Com sede em Belém do São Francisco (PE), a 235 quilômetros de Petrolina, e 1.400 colaboradores, a AgroDan - Agropecuária Roriz Dantas exporta 97% da produção para a Europa. Por lá, atende varejistas na Espanha, Itália, Portugal, França, Holanda, Alemanha, Inglaterra, Suíça e leste europeu.

As variedades Keitt e Kent respondem pela maior parte da produção, já que são elas as preferidas dos consumidores europeus, por serem mais macias e sem fiapos, as chamadas “mangas de colher”, que podem ser consumidas utilizando uma colher.

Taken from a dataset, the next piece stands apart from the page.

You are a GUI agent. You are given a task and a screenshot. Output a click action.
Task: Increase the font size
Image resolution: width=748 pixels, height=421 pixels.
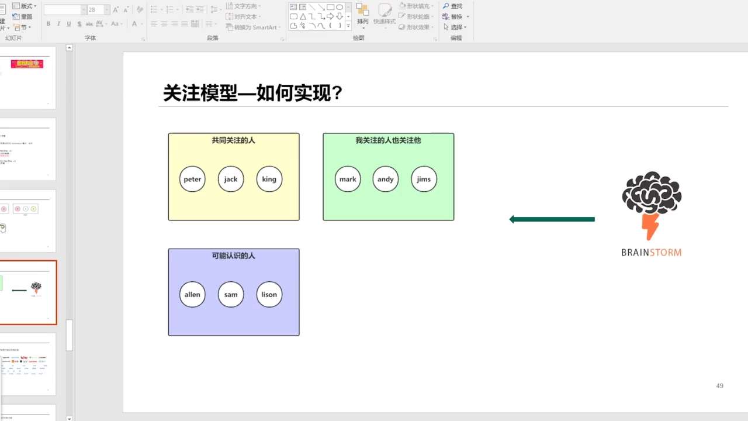point(115,9)
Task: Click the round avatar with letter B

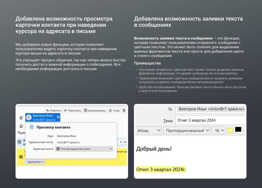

Os outros 3% são destinados ao mercado interno, que ainda está pouco familiarizado com essas variedades, tendo preferência pelas mangas Tommy e Palmer, que respondem por uma parcela bem menor da produção.

Mas se depender de Dantas, essa realidade deve mudar nos próximos anos. Ele conta que parte importante da estratégia da companhia para os próximos anos está em ampliar a participação no mercado doméstico com as variedades apreciadas pelos europeus.

“É comum ouvirmos das pessoas que o melhor da produção brasileira é exportada. Queremos crescer no mercado doméstico vendendo as mesmas frutas que os europeus consomem”, explica.

Um dos desafios para que tais variedades caiam no gosto dos brasileiros está na aparência. Enquanto as mangas Tommy e Palmer possuem a casca mais avermelhada, nas variedades Keitt e Kent predomina o tom verde-amarelado.

Mas para Dantas, essa barreira é facilmente superada uma vez que o consumidor prova a fruta. “Quando o consumidor experimenta, passa a preferir essas variedades”.

O preço não é um empecilho, já que no varejo, o valor por kilo é bastante similar às demais mangas. No Oba Hortifruti, uma das poucas redes no Brasil que comercializam essas variedades, o quilo da manga Keitt era comercializado a R$ 12,99 nesta quinta-feira, R$ 1 abaixo do quilo da manga Palmer.

Para 2025, a meta da companhia é crescer entre 20% e 30%, sendo 10% apenas no mercado doméstico. “Enxergamos muito potencial de crescimento no Brasil, onde o consumo per capita de manga é de 6 quilos por ano”.

Em mais uma aposta ousada, ele diz que o objetivo é fazer com que o mercado interno responda por 50% das vendas da Agrodan em até 5 anos.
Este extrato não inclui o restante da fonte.